**YOUR INSTRUCTIONS:** In the entries below, count every line with the string "first". State the count and nothing else.

**SOURCE DATA:**
▬▬▬▬▬▬

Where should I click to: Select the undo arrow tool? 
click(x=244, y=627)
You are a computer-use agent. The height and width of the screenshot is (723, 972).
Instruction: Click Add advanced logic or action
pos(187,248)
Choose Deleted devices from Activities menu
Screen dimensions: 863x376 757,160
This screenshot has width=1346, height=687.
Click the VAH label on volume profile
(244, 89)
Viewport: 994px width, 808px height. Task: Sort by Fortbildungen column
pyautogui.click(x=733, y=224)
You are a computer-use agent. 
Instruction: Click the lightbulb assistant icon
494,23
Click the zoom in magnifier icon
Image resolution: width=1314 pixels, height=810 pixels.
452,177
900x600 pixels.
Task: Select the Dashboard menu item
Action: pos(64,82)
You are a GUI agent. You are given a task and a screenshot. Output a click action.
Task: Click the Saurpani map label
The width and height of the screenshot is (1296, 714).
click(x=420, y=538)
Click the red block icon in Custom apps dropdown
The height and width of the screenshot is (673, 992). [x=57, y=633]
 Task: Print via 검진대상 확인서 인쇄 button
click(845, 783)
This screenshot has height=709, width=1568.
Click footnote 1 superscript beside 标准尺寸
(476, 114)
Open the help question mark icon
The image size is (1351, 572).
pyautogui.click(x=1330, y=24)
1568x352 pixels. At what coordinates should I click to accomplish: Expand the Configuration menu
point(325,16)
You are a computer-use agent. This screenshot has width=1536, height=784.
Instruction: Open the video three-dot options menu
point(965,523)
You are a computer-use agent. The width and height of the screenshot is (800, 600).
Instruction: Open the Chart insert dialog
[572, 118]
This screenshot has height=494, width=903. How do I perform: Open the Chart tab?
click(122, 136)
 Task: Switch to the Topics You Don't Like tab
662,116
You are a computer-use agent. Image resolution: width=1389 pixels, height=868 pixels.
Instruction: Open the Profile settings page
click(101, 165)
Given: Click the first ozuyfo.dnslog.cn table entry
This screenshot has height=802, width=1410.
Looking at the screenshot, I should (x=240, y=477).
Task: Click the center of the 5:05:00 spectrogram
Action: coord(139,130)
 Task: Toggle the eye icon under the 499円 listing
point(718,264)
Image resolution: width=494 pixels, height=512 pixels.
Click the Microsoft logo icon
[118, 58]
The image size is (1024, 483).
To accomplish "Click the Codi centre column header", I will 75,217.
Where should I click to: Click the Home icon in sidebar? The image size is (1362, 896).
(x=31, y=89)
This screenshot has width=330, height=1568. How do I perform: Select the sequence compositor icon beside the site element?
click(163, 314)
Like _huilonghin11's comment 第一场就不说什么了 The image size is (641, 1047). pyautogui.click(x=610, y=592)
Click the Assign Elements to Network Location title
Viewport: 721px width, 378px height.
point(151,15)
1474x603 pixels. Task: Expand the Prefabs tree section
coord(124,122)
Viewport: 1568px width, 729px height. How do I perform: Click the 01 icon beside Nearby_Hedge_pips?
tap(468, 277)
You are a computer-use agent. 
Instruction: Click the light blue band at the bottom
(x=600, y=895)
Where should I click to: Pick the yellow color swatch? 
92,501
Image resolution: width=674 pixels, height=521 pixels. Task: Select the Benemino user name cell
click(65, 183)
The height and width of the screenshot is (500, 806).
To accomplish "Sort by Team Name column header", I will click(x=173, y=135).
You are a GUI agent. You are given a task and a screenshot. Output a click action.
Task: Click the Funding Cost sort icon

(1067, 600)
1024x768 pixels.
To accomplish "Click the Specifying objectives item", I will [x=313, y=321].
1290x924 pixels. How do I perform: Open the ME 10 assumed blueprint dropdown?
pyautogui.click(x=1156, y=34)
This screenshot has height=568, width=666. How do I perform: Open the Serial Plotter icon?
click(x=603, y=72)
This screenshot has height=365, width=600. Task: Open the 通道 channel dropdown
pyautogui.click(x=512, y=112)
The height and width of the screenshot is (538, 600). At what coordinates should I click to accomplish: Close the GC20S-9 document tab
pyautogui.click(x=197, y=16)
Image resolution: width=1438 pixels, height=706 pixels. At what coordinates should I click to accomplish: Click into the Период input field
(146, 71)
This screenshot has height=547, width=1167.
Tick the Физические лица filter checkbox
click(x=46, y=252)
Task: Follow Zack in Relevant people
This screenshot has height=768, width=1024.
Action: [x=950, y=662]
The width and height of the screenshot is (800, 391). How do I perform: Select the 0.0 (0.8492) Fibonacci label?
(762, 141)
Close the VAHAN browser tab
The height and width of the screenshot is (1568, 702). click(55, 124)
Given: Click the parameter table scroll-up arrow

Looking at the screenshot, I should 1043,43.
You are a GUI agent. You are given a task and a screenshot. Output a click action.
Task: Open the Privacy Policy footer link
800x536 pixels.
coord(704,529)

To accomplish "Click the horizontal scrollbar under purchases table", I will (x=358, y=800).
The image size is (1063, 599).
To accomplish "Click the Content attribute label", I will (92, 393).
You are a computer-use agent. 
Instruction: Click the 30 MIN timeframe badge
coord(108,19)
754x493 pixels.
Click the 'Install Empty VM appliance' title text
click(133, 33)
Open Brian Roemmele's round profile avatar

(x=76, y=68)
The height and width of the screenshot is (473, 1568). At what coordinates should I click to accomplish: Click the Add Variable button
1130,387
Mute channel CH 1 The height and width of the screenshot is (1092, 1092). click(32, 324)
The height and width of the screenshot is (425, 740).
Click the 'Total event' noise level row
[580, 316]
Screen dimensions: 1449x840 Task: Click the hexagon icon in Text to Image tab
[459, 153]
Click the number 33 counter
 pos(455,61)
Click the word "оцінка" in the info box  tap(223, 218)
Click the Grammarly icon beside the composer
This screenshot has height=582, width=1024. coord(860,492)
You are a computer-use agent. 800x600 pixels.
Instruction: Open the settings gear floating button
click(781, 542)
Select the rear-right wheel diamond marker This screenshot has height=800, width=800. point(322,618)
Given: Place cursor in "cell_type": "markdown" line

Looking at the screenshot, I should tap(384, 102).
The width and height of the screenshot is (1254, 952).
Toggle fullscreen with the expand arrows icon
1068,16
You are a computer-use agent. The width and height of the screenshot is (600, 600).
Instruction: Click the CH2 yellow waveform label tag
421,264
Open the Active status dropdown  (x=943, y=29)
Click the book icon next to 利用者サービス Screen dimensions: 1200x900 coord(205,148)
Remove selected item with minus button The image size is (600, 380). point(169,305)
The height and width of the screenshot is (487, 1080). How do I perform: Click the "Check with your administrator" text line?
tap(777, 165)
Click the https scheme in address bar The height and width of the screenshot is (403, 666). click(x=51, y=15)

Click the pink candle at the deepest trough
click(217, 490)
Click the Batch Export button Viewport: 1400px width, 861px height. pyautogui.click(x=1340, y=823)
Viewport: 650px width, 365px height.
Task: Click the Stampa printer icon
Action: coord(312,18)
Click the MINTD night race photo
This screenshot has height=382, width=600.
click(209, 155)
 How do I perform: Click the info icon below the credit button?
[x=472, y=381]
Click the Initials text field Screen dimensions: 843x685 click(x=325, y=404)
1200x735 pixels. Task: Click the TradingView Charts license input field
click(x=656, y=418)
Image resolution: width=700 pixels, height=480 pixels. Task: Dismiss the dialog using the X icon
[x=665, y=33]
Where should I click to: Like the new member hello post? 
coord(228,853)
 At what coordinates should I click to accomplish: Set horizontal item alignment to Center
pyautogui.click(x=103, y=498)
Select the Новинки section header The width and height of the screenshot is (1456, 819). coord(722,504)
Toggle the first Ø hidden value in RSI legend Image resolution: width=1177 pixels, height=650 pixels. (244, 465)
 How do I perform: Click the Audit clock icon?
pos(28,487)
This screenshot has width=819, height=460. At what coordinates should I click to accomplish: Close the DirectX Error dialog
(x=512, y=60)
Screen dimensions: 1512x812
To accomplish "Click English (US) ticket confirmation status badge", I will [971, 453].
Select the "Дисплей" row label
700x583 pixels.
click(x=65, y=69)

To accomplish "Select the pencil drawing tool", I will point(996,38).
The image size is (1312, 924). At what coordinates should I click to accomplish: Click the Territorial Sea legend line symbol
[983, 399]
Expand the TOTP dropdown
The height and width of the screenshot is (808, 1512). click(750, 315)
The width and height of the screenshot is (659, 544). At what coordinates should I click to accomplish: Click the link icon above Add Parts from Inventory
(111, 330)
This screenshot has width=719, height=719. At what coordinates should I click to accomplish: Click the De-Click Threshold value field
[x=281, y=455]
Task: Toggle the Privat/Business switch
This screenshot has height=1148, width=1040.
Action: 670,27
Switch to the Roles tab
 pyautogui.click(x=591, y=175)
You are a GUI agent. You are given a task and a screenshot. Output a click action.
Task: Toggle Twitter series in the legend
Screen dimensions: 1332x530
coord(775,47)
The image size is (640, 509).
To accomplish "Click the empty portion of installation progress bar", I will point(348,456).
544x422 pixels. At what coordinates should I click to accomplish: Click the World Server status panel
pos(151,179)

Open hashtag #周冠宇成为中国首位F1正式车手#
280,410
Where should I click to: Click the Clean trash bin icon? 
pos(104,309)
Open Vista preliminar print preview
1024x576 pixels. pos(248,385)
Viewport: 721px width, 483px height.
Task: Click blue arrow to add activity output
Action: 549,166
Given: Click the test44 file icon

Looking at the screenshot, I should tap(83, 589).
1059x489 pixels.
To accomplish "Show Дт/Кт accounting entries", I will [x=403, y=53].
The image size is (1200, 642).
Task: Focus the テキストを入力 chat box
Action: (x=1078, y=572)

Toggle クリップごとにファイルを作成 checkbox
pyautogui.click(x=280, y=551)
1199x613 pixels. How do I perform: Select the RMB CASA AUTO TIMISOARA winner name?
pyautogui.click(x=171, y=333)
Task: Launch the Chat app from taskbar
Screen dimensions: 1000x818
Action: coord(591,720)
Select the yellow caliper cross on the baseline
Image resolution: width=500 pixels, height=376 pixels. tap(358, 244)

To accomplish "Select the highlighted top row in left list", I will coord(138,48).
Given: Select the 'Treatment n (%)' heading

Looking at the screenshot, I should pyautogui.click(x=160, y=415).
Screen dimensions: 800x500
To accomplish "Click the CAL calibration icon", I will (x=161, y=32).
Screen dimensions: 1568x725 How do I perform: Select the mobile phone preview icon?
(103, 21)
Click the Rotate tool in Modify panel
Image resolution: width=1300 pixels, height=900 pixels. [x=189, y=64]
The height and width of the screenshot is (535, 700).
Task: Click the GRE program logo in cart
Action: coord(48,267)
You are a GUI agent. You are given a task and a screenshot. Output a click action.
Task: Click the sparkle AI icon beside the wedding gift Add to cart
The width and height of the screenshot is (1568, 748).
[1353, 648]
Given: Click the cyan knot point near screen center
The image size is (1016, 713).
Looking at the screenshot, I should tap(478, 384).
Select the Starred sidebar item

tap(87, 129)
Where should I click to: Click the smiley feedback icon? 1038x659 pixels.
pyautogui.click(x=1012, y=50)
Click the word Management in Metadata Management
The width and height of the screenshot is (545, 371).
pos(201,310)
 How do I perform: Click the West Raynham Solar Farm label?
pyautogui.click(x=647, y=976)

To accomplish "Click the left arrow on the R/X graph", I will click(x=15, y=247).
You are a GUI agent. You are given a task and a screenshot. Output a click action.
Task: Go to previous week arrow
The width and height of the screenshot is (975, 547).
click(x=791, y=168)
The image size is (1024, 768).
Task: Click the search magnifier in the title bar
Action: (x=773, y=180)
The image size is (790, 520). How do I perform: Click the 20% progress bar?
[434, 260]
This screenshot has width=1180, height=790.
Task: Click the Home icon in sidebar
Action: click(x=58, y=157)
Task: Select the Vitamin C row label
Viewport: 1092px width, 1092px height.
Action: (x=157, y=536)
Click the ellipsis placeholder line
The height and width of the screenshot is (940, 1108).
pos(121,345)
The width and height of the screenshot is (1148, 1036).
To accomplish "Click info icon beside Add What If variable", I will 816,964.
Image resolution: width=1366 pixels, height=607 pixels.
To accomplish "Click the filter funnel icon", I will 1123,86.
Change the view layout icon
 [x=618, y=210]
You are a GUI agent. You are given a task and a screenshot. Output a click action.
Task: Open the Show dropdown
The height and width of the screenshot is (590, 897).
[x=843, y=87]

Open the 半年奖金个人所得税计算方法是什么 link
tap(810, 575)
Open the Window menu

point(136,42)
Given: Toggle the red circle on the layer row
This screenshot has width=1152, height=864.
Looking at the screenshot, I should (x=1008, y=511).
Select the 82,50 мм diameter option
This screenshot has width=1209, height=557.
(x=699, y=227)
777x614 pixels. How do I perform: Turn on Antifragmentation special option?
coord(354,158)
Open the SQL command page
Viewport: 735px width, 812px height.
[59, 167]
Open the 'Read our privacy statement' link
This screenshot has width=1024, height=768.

▬▬▬▬▬▬

**SOLUTION TO THE EXERCISE:** 2